Collection entries:
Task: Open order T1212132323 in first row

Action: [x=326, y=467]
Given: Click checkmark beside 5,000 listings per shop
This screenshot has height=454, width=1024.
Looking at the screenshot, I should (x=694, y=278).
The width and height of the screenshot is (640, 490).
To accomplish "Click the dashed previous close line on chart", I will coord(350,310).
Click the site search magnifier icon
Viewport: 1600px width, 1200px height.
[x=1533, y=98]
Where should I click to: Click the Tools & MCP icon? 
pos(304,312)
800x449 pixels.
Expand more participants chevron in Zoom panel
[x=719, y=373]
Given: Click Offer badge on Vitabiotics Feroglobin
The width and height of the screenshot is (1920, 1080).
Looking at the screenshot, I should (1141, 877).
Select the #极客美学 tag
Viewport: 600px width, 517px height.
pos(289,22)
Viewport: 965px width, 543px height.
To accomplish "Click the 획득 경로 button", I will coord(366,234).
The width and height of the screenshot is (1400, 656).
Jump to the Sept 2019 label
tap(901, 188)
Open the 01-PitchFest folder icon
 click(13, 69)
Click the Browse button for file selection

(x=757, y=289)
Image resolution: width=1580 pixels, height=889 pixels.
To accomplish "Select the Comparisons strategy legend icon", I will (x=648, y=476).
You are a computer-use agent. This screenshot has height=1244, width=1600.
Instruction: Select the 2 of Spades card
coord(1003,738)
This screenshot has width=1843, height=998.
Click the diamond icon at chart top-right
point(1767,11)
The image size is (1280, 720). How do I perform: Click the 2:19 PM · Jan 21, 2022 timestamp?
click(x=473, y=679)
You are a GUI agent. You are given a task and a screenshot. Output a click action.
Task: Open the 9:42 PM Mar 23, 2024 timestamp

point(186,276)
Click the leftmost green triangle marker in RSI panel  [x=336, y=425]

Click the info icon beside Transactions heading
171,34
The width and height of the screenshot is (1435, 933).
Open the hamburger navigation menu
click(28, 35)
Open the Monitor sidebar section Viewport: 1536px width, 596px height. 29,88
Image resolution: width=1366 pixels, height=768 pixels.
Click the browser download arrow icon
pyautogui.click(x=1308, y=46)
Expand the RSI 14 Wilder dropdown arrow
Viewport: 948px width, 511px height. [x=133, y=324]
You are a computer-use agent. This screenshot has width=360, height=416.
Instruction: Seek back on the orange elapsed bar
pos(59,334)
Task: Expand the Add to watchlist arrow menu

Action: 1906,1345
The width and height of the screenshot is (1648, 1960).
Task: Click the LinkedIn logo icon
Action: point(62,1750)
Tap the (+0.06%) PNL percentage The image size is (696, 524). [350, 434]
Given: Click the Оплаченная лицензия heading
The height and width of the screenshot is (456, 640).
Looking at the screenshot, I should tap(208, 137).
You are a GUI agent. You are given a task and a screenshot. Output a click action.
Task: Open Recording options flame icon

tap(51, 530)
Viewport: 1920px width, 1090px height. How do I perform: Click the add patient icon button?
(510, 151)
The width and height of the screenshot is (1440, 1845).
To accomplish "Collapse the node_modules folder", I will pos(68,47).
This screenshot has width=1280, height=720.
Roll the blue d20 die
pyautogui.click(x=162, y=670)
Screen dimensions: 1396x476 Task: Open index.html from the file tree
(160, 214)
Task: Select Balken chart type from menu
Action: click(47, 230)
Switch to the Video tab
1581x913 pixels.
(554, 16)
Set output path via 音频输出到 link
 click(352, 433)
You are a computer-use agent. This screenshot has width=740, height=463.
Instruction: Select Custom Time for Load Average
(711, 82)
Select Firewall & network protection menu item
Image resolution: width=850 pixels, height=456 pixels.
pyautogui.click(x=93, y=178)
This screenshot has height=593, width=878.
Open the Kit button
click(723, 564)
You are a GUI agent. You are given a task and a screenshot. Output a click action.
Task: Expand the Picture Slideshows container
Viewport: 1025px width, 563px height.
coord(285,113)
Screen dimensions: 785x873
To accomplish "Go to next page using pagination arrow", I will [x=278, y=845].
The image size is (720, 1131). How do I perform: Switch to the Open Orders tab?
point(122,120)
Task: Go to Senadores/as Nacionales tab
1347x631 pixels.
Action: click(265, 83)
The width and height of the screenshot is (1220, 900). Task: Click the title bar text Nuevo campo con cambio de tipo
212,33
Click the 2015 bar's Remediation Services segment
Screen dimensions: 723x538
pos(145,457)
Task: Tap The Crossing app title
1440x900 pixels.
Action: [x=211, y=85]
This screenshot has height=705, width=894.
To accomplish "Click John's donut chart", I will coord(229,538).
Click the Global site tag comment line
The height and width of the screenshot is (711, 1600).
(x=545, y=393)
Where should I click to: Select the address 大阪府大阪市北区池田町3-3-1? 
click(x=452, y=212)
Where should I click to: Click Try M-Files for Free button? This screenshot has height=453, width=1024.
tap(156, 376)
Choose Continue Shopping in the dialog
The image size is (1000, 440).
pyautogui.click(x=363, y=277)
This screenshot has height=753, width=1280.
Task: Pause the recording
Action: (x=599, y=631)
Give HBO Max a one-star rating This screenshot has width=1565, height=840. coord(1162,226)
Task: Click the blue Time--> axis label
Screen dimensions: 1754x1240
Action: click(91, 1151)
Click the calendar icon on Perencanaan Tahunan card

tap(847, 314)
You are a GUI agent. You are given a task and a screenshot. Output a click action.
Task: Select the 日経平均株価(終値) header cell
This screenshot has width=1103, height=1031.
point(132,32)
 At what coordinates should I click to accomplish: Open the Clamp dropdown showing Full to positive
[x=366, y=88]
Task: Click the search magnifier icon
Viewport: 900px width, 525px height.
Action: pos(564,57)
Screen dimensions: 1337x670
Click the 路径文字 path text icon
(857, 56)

> [How to complete this task]:
Among the records above, repeat exactly the line with "Expand more participants", the line with "The width and height of the screenshot is (1435, 933).", and every line in between, and only those.

> [Solution for this problem]:
Expand more participants chevron in Zoom panel
[x=719, y=373]
Given: Click Offer badge on Vitabiotics Feroglobin
The width and height of the screenshot is (1920, 1080).
Looking at the screenshot, I should (1141, 877).
Select the #极客美学 tag
Viewport: 600px width, 517px height.
pos(289,22)
Viewport: 965px width, 543px height.
To accomplish "Click the 획득 경로 button", I will coord(366,234).
The width and height of the screenshot is (1400, 656).
Jump to the Sept 2019 label
tap(901, 188)
Open the 01-PitchFest folder icon
 click(13, 69)
Click the Browse button for file selection

(x=757, y=289)
Image resolution: width=1580 pixels, height=889 pixels.
To accomplish "Select the Comparisons strategy legend icon", I will (x=648, y=476).
You are a computer-use agent. This screenshot has height=1244, width=1600.
Instruction: Select the 2 of Spades card
coord(1003,738)
This screenshot has width=1843, height=998.
Click the diamond icon at chart top-right
point(1767,11)
The image size is (1280, 720). How do I perform: Click the 2:19 PM · Jan 21, 2022 timestamp?
click(x=473, y=679)
You are a GUI agent. You are given a task and a screenshot. Output a click action.
Task: Open the 9:42 PM Mar 23, 2024 timestamp

point(186,276)
Click the leftmost green triangle marker in RSI panel  [x=336, y=425]

Click the info icon beside Transactions heading
171,34
The width and height of the screenshot is (1435, 933).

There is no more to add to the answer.